Recognizing the political consequences of Burnside’s actions, Lincoln directed Secretary of War Edwin M. Stanton to have Burnside revoke his order. Stanton also directed Burnside, through Lincoln, to stop issuing such orders without prior War Department approval. The Chicago Times resumed publication with the declaration that “the right of free speech has not passed away… we have, then, still a free press.” But its temporary closure was enough to become yet another rallying point for northerners to criticize Lincoln’s abuse of civil liberties and his conduct of the war.


Bibliography

  • Catton, Bruce, The Army of the Potomac: Glory Road. Garden City, NY: Doubleday & Co., Inc., 1952.

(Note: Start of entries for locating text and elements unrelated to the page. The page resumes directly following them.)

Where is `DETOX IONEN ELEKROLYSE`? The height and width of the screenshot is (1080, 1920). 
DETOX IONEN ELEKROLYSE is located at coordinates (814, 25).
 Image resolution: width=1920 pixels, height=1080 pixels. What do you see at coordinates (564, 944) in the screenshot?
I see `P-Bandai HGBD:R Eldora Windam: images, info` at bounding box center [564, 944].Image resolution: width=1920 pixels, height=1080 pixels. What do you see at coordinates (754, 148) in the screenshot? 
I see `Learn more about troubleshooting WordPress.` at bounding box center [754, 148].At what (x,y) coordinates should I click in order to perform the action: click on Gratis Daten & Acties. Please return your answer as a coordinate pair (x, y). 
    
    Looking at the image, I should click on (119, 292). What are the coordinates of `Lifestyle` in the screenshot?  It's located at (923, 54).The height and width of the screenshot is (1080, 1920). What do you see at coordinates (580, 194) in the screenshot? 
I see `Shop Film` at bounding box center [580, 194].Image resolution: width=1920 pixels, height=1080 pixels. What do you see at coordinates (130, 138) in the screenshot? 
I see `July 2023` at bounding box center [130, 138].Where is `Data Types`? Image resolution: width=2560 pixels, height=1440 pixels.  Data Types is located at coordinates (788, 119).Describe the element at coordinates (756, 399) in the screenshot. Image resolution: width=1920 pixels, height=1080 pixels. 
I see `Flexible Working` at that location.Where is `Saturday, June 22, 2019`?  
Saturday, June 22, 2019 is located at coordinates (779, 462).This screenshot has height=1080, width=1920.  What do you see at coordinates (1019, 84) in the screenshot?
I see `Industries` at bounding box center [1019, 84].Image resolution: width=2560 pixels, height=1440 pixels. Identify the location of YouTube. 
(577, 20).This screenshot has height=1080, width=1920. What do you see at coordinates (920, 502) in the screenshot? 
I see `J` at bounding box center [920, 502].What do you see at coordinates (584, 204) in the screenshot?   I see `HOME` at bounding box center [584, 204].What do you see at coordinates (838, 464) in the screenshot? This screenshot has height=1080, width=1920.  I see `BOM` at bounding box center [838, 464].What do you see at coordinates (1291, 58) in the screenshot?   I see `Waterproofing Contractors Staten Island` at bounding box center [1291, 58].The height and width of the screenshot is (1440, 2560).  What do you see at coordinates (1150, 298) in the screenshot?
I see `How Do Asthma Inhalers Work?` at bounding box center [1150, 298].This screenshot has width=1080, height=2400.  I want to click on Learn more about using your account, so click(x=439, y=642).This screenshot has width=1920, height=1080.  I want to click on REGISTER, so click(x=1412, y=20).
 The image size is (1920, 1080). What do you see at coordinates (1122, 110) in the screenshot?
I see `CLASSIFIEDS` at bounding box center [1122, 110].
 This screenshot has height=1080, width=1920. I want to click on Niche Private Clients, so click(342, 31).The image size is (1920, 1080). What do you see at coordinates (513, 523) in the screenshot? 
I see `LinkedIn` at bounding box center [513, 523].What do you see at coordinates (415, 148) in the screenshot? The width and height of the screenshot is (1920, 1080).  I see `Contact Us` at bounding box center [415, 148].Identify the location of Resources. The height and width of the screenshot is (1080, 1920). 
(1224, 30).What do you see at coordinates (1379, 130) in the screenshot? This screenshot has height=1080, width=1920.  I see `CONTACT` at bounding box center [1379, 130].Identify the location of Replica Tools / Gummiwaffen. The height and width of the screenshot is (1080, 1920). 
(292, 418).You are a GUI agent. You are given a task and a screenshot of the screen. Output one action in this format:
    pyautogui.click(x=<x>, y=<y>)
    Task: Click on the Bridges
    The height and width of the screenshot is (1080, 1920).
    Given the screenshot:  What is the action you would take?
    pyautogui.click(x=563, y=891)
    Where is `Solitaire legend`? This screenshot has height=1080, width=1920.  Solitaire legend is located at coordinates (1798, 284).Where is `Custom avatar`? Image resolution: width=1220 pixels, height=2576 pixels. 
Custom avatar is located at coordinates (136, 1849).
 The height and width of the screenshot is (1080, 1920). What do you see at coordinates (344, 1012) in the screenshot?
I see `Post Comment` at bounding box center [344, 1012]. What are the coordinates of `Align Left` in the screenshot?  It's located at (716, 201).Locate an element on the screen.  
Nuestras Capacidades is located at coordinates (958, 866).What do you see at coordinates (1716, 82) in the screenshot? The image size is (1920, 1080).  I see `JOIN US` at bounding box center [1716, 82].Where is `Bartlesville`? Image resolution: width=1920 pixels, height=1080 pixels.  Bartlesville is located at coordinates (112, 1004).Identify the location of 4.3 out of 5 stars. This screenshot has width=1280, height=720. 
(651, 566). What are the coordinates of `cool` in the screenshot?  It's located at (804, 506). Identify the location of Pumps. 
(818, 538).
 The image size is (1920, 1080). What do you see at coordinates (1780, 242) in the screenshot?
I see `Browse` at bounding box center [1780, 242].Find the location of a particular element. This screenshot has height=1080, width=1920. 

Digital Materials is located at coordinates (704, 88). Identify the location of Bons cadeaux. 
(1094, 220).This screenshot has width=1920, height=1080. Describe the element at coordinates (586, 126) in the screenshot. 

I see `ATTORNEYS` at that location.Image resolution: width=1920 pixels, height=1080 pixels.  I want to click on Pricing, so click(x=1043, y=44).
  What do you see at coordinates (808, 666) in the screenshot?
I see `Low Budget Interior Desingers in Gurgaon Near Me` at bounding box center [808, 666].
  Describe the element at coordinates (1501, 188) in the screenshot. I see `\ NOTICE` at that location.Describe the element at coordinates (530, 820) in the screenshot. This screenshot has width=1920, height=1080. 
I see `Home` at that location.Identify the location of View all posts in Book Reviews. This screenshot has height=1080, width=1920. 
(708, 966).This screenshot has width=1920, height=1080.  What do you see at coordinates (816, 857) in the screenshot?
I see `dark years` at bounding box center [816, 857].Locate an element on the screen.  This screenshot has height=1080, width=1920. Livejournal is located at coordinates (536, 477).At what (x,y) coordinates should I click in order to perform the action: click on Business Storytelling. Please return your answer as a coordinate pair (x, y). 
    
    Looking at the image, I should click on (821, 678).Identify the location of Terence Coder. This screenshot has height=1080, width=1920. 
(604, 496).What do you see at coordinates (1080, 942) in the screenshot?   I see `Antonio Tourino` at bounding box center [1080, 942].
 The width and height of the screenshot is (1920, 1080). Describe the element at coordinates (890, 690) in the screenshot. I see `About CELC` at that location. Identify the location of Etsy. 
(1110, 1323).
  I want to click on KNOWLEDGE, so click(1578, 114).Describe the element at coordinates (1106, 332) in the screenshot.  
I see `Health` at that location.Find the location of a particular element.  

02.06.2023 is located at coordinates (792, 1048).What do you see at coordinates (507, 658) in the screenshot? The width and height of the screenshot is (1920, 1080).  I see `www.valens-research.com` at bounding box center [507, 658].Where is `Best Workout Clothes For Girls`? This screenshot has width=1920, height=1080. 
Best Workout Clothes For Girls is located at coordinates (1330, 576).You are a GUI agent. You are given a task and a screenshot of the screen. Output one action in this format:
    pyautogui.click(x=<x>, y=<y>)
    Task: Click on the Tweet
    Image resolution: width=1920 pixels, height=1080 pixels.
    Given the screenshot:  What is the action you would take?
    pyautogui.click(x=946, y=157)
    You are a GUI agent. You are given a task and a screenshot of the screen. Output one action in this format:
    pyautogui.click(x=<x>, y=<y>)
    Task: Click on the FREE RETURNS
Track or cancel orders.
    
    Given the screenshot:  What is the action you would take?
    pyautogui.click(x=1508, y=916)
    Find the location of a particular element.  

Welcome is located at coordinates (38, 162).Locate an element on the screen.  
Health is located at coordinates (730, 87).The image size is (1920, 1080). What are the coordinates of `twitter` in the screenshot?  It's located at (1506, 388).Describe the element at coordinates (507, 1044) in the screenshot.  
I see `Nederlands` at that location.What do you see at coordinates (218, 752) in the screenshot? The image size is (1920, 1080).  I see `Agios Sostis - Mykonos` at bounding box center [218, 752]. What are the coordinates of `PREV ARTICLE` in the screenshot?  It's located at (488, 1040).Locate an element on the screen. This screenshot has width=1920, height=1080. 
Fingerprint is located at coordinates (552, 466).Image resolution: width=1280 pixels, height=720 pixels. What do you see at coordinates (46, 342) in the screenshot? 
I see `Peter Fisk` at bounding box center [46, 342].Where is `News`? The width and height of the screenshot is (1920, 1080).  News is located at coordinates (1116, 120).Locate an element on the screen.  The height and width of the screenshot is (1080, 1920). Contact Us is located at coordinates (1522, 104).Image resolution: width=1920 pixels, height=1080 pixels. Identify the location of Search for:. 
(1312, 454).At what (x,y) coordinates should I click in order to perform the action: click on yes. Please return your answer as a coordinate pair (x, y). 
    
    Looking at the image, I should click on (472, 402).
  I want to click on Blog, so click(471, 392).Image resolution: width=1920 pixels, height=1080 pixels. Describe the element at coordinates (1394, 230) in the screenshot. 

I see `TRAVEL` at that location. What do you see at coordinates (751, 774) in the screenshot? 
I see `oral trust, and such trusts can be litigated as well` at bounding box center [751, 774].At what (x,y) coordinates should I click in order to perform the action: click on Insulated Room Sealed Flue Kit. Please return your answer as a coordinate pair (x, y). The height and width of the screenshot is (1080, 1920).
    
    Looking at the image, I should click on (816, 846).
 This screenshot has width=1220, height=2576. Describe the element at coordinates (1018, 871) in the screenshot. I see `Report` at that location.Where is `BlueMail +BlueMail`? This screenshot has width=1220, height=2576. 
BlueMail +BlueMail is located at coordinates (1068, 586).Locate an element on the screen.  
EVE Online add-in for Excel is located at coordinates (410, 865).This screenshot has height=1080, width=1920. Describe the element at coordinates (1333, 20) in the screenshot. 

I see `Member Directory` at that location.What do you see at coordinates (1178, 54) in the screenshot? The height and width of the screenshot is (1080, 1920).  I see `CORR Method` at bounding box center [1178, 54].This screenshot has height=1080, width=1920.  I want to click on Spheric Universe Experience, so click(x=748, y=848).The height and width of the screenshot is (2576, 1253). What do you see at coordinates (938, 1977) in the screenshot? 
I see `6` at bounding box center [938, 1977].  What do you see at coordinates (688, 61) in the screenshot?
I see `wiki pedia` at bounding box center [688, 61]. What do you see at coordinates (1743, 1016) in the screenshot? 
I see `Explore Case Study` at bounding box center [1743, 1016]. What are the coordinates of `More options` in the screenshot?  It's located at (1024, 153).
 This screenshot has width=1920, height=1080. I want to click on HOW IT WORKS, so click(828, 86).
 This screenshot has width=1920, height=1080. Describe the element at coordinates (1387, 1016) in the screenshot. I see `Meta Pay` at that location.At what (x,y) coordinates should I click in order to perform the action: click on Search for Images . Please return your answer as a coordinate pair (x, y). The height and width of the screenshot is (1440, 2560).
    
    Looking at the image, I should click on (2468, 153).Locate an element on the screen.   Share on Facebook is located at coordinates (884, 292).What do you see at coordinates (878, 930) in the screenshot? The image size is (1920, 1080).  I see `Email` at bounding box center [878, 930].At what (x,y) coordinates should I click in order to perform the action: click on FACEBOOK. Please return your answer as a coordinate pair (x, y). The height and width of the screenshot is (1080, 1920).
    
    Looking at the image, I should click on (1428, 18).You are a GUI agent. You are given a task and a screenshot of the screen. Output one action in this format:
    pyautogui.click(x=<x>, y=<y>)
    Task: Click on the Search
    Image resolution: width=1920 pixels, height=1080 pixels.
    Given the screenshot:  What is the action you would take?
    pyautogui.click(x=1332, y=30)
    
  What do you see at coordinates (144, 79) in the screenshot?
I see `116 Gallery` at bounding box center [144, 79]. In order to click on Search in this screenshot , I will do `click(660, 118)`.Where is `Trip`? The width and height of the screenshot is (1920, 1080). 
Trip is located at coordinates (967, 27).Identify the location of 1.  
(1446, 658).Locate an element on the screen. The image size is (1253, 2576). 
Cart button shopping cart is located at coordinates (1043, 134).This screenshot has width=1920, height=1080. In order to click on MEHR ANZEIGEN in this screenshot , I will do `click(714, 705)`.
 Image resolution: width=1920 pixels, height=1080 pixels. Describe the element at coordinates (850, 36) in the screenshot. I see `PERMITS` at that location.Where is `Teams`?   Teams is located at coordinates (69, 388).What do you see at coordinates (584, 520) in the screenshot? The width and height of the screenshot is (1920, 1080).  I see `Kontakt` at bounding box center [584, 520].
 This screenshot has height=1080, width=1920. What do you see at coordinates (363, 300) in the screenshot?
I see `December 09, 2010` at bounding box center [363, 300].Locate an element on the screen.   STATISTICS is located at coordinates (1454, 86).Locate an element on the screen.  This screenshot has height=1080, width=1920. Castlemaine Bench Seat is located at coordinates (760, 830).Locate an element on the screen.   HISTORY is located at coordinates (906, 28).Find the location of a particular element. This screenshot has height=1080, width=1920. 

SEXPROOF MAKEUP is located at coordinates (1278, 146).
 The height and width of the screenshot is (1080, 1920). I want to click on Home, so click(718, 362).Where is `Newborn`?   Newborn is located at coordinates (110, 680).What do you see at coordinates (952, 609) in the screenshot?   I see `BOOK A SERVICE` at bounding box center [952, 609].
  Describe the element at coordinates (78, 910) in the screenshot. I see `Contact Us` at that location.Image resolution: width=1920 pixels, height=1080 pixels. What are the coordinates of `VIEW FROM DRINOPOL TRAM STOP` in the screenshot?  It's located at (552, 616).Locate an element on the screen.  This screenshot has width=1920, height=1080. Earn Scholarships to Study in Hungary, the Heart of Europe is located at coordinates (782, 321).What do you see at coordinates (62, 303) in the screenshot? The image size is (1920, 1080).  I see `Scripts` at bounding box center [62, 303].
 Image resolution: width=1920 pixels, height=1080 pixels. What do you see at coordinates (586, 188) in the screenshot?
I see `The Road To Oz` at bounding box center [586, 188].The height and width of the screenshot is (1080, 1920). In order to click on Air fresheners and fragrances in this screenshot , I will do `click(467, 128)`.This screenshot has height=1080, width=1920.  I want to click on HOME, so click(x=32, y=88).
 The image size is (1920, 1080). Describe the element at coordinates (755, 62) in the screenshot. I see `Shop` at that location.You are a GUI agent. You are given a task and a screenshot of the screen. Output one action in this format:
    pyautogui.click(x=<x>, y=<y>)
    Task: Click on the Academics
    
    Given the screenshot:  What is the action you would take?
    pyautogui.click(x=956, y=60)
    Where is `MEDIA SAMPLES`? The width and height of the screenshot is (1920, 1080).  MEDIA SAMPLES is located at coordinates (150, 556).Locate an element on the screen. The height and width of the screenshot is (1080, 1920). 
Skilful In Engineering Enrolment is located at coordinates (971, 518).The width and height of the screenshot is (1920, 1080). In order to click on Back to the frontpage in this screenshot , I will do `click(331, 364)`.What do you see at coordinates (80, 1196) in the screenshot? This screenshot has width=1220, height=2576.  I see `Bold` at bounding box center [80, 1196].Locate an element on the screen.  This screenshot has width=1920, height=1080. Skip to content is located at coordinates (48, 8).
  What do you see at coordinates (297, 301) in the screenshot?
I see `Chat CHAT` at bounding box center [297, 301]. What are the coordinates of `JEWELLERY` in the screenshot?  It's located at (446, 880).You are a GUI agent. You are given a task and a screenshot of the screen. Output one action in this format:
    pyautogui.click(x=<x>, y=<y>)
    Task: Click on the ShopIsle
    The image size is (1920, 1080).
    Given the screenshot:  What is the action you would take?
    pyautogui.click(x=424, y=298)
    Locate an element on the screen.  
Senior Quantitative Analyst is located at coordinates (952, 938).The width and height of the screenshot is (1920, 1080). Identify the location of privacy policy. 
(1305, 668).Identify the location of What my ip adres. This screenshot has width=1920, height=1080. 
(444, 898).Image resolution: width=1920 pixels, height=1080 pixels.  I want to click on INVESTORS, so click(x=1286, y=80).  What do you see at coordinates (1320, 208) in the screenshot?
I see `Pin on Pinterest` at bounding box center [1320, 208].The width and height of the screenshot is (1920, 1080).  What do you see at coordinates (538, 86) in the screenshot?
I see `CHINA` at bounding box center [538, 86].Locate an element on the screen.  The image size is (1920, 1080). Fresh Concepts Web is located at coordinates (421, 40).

  • Catton, Bruce and Long, E.B. (ed.), Never Call Retreat: Centennial History of the Civil War Book 3. New York: Doubleday & Company, Inc. (Kindle Edition), 1965.
  • Foote, Shelby, The Civil War, A Narrative: Fredericksburg to Meridian. New York: Vintage Civil War Library, Knopf Doubleday Publishing Group (Kindle Edition), 2011.
  • Goodwin, Doris Kearns, Team of Rivals: The Political Genius of Abraham Lincoln. New York: Simon and Schuster, 2005.
  • Long, E.B. with Long, Barbara, The Civil War Day by Day. New York: Da Capo Press, Inc., 1971.
  • Welles, Gideon, Diary of Gideon Welles Volumes I & II. Kindle Edition. Abridged, Annotated.